На улице царил холод. Фонари раскачивались, окруженные неземным сиянием. Где-то вдалеке прогудел и тут же затерялся в темноте автомобильный гудок. Взревел дизелем задержавшийся на светофоре грузовик и тоже растворился в ночи. Мостовая отсвечивала цветом тухлятины, а звезды словно утонули в чернилах безлунной ночи. Он поежился и крепче запахнул плащ, согнувшись, противостоя встречному ветру. Где-то залаяла собака; всоседнем квартале хлопнула дверь. Он сделался как-то особенно восприимчивым ко всем этим звукам, он хотел жить с ними в доме, полном любви и уюта. Будь он даже парией, уголовником, прокаженным, да кем угодно – он не мог больше жить в одиночестве. Он ненавидел философию общества, позволявшего людям вроде него взрослеть без цели, без надежды, без любви. Без всего, чего ему сейчас так отчаянно не хватало.
На перекрестке в нескольких домах от него вынырнула из тени девушка; ее каблуки звонко простучали по тротуару, потом по мостовой, когда она переходила улицу, а потом начали удаляться.
Он срезал по чьему-то газону и уже нагонял ее, не особенно осознавая, что делает, когда ему открылось очередное видение.
Изнасилование.
Слово расцвело у него в мозгу тропическим цветком с огненно-красными лепестками, выросло до немыслимых размеров и начало усыхать, темнея по краям, пока он продолжал спешить, низко опустив голову, сунув руки в карманы, к точке перехвата.
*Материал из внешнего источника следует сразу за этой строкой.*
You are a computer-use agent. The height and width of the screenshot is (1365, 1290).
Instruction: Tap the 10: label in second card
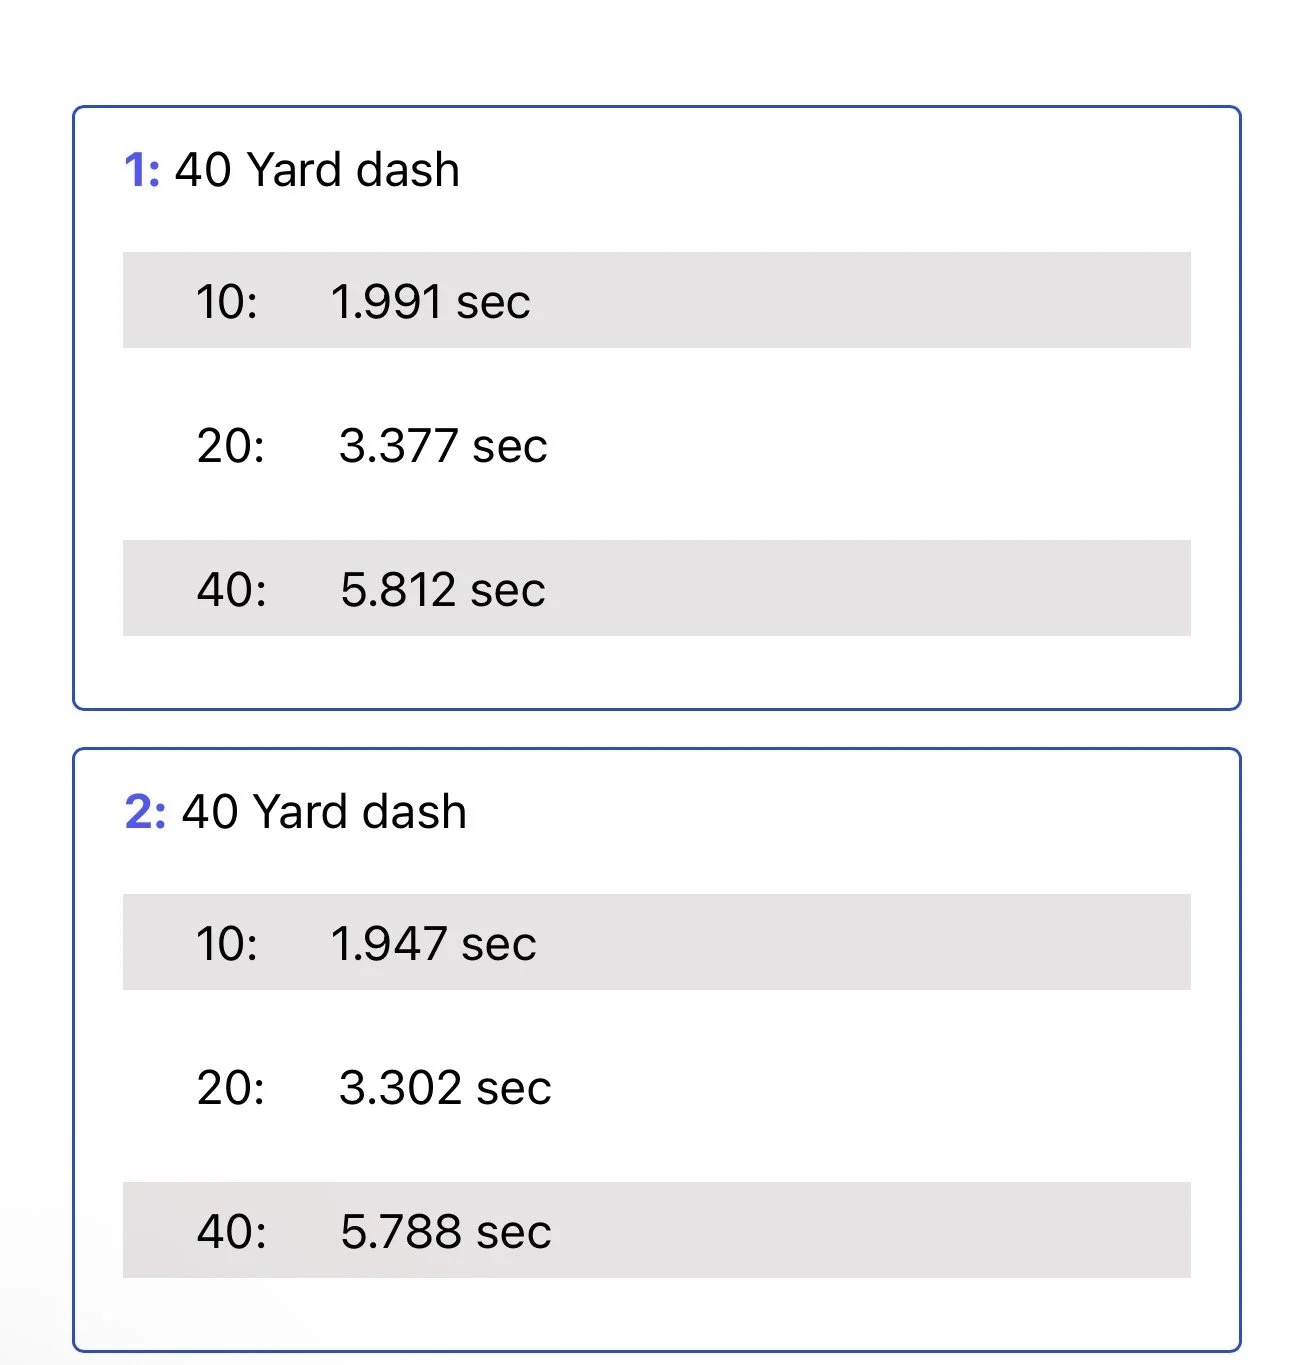point(227,944)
Способен ли он на такое? Хватит ли у него дерзости? Он знал: она юна, красива, желанна. Не может не быть такой. Он опрокинет ее на траву, и она не будет визжать, но будет тиха и покорна. Да – и никак не иначе.
Он забежал вперед, в точку, где она должна будет пройти, и улегся на влажную землю под кустами в ожидании ее. Вдалеке уже слышалось цоканье ее каблучков, отсчет шагов, оставшихся до того момента, как он набросится на нее.
А потом, все еще снедаемый желанием, он увидел новые картины. Лежащее на улице скрюченное, полуобнаженное тело. Толпу кричащих мужчин, размахивающих веревкой с петлей на конце. И маму с белым как мел, искаженным от ужаса лицом. Он крепко-крепко зажмурился и прижался щекой к земле. Земля стала его матерью-утешительницей. Он сделался маленьким мальчиком, нашалившим и нуждавшемся в утешении. Так он и лежал, пока девушка процокала мимо. Пылавшее жаром лицо понемногу остыло, он снова обрел способность здраво рассуждать, и наступил последний день.